When the specification was being designed I kept in touch with its author and we talked about these problems in a more or less superficial way, but probably the constraints of the academic project didn't leave much room for action. Now we don't have those constraints anymore and, if we want to use the specification, I think we should improve it. I've checked some of the Items listed in the reports and I unfortunately think the resulting indicator is not better than Recoin when it comes to measuring relative completeness and it's definitely below property constraints when it comes to measuring consistency. If the decision to start using this indicator without changes has already been made, I would suggest calling it "ORES completeness" or similar as a workaround to try to avoid some of the effects of possible misuse.

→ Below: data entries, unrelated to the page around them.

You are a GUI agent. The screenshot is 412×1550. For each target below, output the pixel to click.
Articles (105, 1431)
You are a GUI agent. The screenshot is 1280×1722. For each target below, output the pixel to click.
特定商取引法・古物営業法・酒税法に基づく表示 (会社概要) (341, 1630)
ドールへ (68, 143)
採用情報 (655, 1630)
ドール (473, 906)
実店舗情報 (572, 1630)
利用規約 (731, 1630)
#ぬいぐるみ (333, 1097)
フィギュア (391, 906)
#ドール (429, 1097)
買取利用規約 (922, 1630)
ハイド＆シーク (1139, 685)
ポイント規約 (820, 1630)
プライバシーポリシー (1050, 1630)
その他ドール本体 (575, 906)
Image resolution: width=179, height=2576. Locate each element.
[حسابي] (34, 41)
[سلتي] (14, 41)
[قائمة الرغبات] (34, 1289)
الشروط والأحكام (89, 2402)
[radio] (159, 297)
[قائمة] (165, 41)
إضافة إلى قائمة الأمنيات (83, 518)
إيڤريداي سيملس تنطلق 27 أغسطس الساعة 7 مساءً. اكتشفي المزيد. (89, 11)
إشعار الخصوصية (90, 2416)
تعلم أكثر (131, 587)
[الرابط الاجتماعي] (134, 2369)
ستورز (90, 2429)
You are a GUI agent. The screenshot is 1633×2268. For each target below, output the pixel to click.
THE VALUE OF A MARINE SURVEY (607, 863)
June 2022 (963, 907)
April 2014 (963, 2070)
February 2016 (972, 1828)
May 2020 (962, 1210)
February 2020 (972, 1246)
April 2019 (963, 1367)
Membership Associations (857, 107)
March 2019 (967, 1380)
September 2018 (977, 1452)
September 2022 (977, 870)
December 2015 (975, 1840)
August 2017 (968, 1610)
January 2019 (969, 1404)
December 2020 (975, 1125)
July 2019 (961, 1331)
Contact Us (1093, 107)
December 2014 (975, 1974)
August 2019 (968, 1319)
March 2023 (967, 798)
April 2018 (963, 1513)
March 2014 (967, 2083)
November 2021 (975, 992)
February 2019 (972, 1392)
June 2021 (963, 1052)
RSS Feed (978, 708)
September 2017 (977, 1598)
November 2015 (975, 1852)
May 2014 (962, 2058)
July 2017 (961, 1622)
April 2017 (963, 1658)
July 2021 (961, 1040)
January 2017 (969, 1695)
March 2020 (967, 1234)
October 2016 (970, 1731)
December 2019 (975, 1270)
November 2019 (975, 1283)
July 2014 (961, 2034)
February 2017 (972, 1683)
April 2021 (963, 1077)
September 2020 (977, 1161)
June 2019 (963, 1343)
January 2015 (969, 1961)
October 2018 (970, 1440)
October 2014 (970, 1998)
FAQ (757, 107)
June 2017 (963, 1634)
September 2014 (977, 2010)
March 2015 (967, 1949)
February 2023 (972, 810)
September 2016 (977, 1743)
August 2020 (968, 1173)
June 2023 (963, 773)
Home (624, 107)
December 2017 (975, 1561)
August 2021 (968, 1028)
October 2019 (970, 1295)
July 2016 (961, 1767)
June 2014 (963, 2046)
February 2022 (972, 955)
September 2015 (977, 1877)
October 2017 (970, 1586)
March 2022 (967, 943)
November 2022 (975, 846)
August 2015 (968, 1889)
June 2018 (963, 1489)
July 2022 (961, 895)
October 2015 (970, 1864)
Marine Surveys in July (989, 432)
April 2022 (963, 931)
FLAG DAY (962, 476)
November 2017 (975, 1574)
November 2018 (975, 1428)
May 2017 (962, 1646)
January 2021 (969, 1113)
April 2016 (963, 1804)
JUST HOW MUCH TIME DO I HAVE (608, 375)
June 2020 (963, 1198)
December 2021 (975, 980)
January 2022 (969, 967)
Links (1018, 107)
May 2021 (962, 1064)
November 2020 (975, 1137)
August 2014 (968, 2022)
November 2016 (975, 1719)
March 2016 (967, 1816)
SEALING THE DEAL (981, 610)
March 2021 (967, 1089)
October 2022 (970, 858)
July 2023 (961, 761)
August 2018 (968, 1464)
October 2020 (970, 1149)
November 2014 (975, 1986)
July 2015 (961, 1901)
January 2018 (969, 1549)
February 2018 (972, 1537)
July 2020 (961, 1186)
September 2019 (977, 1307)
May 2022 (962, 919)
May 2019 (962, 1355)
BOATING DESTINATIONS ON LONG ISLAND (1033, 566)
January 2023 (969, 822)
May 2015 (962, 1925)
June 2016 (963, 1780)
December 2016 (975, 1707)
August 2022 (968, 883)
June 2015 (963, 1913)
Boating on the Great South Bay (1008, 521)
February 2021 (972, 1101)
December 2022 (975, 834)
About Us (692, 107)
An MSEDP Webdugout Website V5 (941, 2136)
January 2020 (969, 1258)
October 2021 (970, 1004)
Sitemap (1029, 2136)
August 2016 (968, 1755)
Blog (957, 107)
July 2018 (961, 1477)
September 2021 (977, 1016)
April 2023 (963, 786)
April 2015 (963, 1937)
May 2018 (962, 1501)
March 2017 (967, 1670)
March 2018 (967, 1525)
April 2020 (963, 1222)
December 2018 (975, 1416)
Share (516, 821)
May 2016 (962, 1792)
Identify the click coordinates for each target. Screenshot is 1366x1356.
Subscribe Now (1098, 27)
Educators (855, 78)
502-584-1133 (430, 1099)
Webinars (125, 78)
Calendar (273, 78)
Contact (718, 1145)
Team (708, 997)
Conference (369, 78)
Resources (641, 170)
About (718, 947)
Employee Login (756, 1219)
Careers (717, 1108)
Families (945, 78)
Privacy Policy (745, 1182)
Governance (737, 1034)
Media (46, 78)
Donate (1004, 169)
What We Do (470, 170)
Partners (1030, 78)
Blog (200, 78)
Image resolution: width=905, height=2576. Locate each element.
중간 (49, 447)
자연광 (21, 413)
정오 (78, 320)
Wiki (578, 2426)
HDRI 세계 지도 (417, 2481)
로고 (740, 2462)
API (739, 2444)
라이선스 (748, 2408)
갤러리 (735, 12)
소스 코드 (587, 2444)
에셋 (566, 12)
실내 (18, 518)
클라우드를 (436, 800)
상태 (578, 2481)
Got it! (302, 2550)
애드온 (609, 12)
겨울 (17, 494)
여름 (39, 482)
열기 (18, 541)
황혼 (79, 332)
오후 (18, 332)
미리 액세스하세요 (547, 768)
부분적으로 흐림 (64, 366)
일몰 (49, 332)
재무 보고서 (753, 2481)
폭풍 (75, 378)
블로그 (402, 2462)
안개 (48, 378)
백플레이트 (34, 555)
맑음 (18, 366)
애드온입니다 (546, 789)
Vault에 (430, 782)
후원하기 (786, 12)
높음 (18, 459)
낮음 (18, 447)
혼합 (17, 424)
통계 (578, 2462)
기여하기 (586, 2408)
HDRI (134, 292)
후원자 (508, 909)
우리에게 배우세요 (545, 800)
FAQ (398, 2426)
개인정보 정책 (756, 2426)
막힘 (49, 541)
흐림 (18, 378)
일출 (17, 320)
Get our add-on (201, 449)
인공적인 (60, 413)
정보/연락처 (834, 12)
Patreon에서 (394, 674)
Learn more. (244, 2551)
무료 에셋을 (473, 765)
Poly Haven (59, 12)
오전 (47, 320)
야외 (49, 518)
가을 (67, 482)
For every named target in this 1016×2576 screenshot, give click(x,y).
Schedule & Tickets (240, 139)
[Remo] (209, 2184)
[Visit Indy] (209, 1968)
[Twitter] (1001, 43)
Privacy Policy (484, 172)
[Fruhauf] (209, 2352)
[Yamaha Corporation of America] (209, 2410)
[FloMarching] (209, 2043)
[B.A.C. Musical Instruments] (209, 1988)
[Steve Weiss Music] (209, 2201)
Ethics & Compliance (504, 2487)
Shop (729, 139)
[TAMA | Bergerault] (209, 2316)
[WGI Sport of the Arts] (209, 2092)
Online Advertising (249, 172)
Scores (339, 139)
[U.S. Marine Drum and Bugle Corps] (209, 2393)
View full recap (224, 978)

I hope I'm not sounding like the troll that appears in my profile picture (it's actually an enemy from the first The Legend of Zelda) :-) and that these comments can help in some way.

@abian In WikidataCon 2019 we will have a Data quality panel, as well as a Data quality meetup. I also hope to learn more about the possible ways of Wikidata quality assessment there. See you in Berlin this October maybe?

Hopefully we'll meet there, yes!

@Lydia_Pintscher I guess this task is completed now.

However, we might need a new ticket in relation to this:

  • to re-factor most of the data engineering code to work in the analytics cluster
  • (it is now done in R on a single server by a process that east up to 50Gb RAM memory on stat1007 - the Analytics-Engineering keep on killing it, and for a reason;
  • everything should migrate to Pyspark and run in the cluster);
  • before this is done no further updates of the Data Quality Report will be possible.